I have a large dump of data in RTF format (1100 pages) consisting of English terms and their French translations and need to rearrange it to a different format for use in translation support. Each term is presented side-by-side, and if one or both require more width than is available for the presentation format, it is continued on the next line(s). Each line is ended by a return, and tabs are used to position the content of the lines (Word tables are not used). Here's a mockup (please ignore the periods; I couldn't figure out how to render this so multiple spaces wouldn't convert to one, or how to set the tabs to show the layout):
.Terme.*.Guide.to.Effective.Risk.....*.Guide.de.la.gestion.du.risque
.........Management.and.Contingency....et.de.la.planification.des
.........Planning.in.Support.of........mesures.d'urgence.relativement
.........the.Year.2000.Challenge.......au.probl?me.de.l'an.2000
.Date.de.creation..1998/10/19
.Terme .*.Workplace.Safety.and........*.Commission.de.la.s?curit?

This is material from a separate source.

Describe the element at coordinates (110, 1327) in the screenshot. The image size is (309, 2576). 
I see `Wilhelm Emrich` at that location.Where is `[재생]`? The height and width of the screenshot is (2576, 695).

.........Insurance.Board...............professionnelle.et.de
.......................................l'assurance.contre.les
.......................................accidents.du.travail
.Date.de.creation..2000/06/28
To build the full English and French terms, I thought I would just read each line, concatenating the content into an English and French variable until I reached a delimiter for the term (the Date de creation line), then dump the terms and go on to the next.
It looked fairly straightforward until I examined the file. For some reason, tabs get set for each line. The 1st term above could be parsed because each language has the same number of lines, and the carryover lines each have a single tab preceding each language's portion. However, when only one language carries over, only a single tab precedes the term: in the last 2 carryover parts of the 2nd term, only the apparent position determined by a single tab set at 4.71" shows that it is French. If an English term spilled over more lines than its French equivalent, the final carryover is preceded by a single tab set at 1.21". (The "Terme" line always has tabs at 0.17, 1.08, 1.21, 4.58 & 4.71 inches. Carryover lines with both languages have tabs at 1.21 and 4.71 inches -- but a carryover of English only has one tab at 1.21 whereas a carryover of French only has a single tab at 4.71 inches.)

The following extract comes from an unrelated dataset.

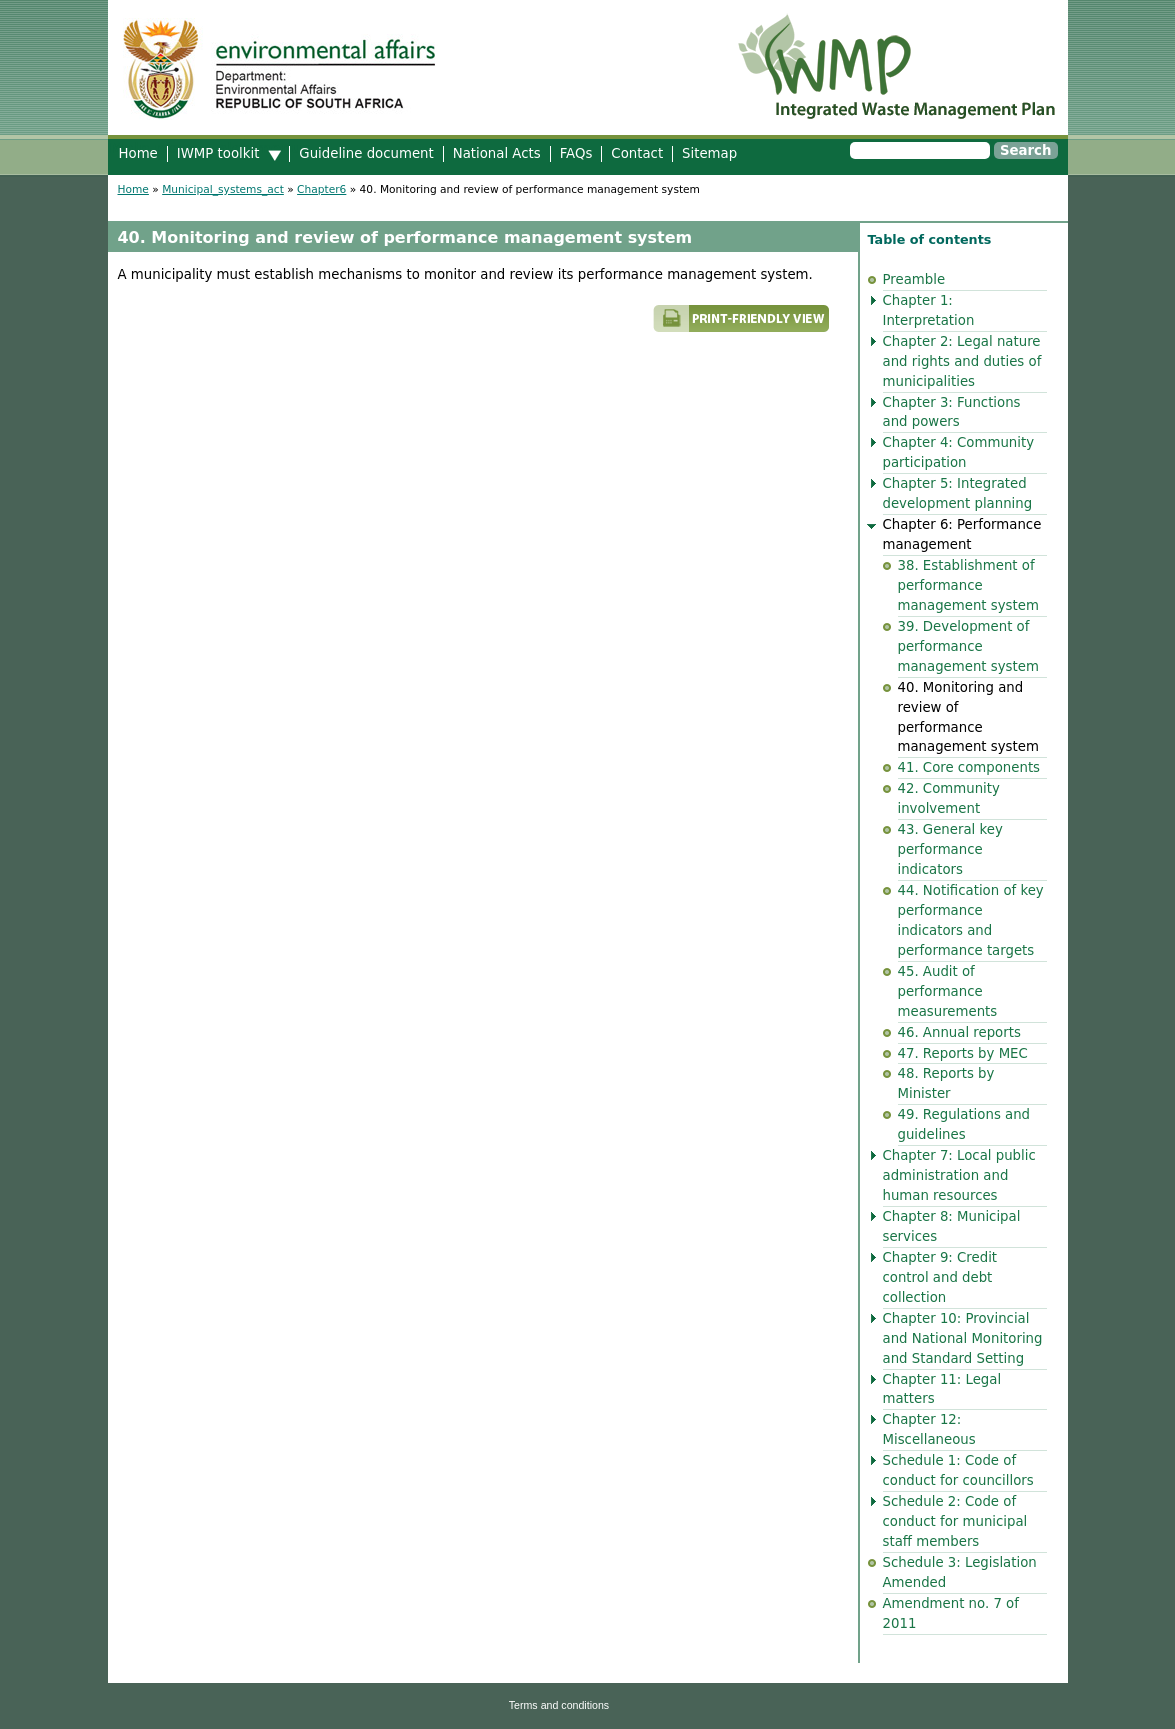 This screenshot has height=1729, width=1175. What do you see at coordinates (942, 1389) in the screenshot?
I see `Chapter 11: Legal matters` at bounding box center [942, 1389].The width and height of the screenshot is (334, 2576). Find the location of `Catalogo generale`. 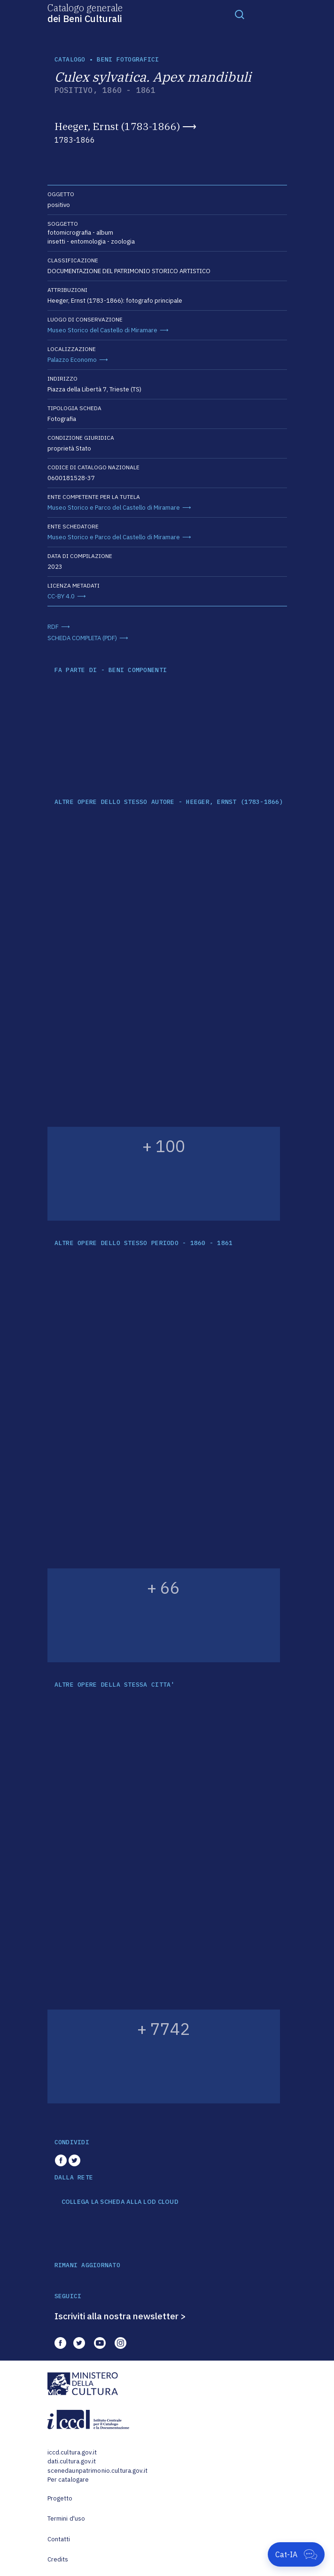

Catalogo generale is located at coordinates (85, 12).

For a number of arcane and bureaucratic reasons, it isn't possible to change the way the data is exported (my first thought!). Other than the position determined by the line's tab settings, there is no distinguishing characteristic for the English and French (a language attribute for example).

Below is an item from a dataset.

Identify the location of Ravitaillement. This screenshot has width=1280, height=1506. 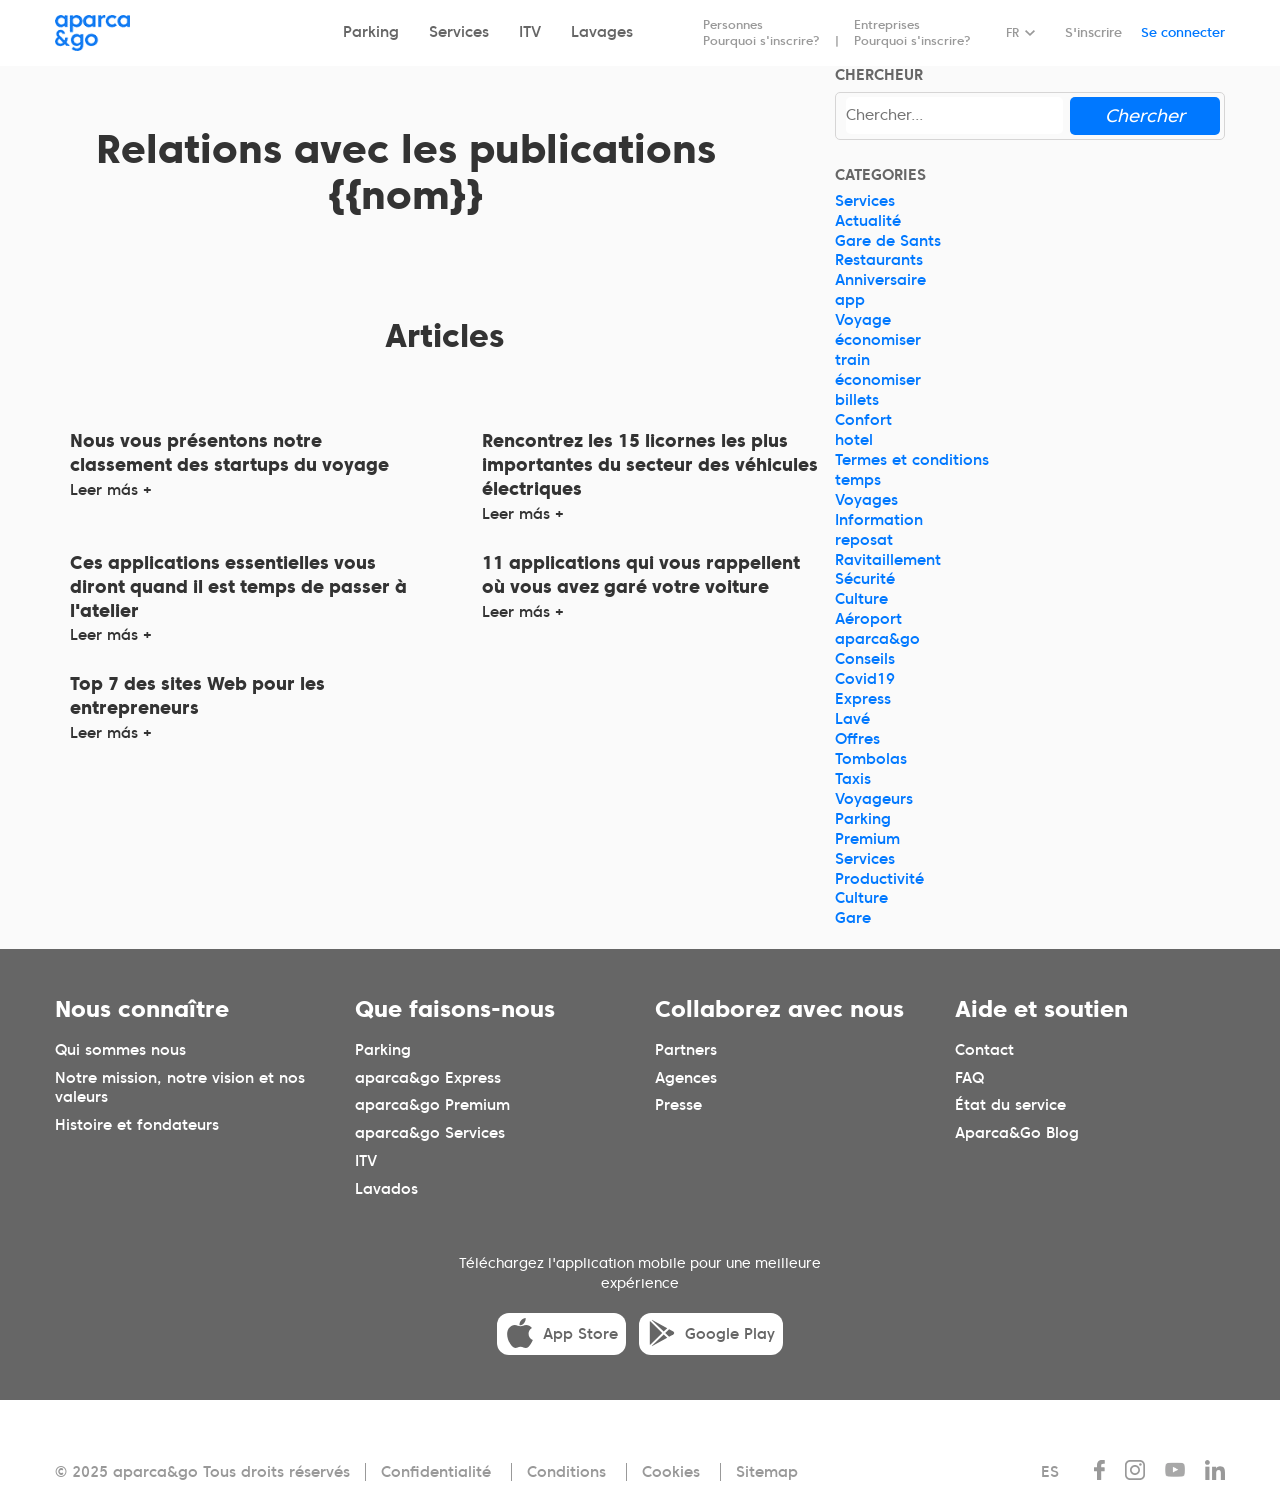
(888, 560). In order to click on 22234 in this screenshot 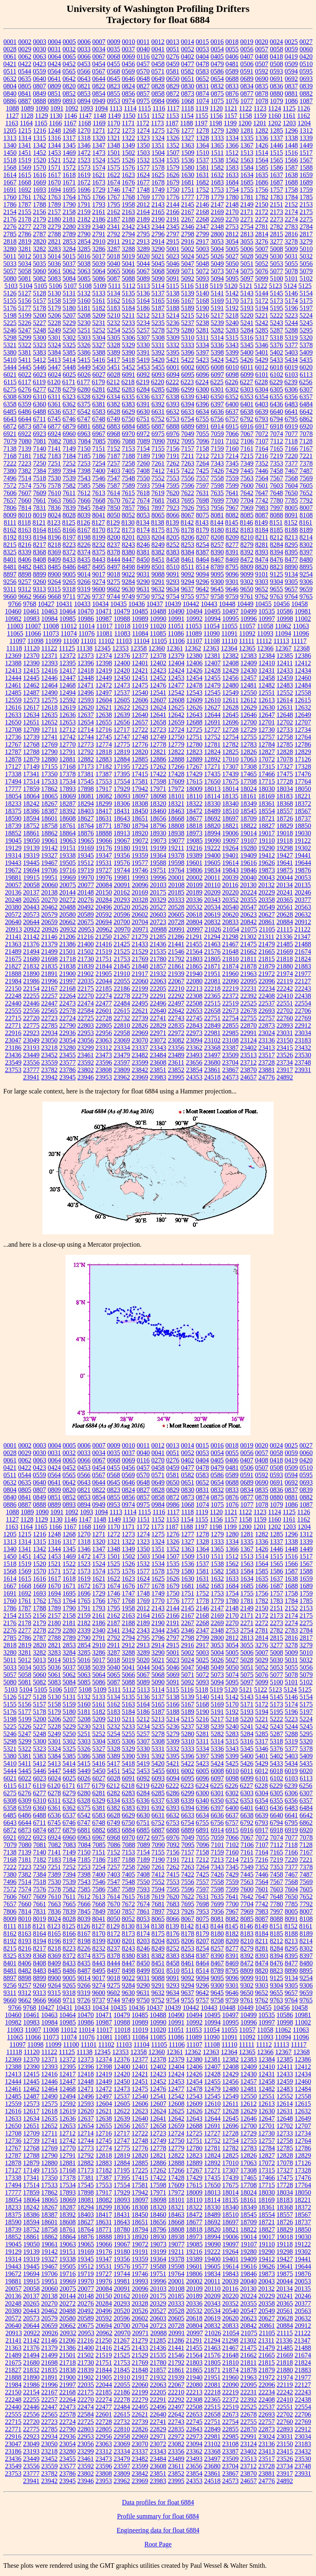, I will do `click(266, 988)`.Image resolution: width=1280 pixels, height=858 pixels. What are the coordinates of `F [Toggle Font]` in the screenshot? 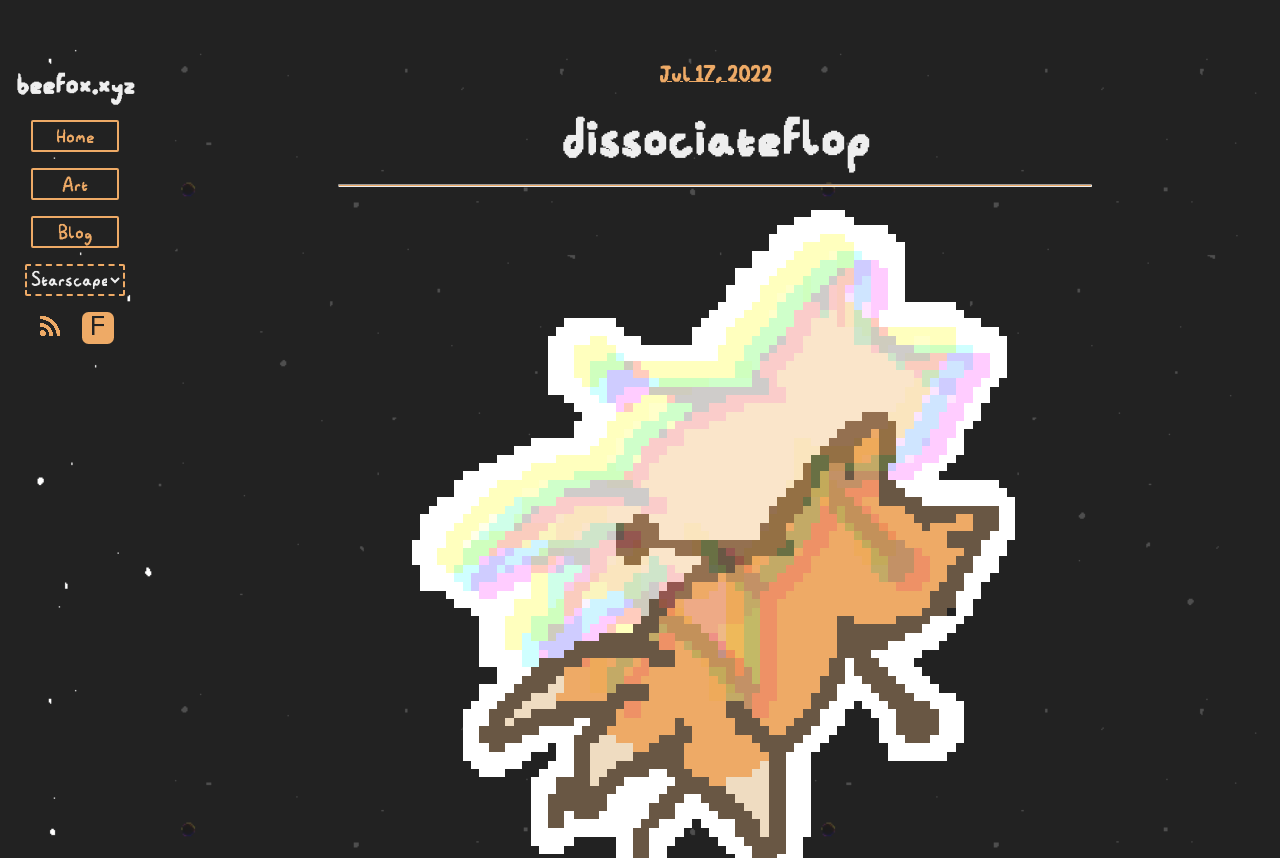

Is there a way I can get VBA to detect the apparent position of content? The counters in the status bar show something like "Ln 24 Col 30" but the Col is actually the count of characters, and a tab counts as one so this doesn't reveal the position where the tab is set.
I'm stumped and would appreciate any tips to get me oriented properly! (I could post a real example with the tabs instead of the mockup above if real data would help.)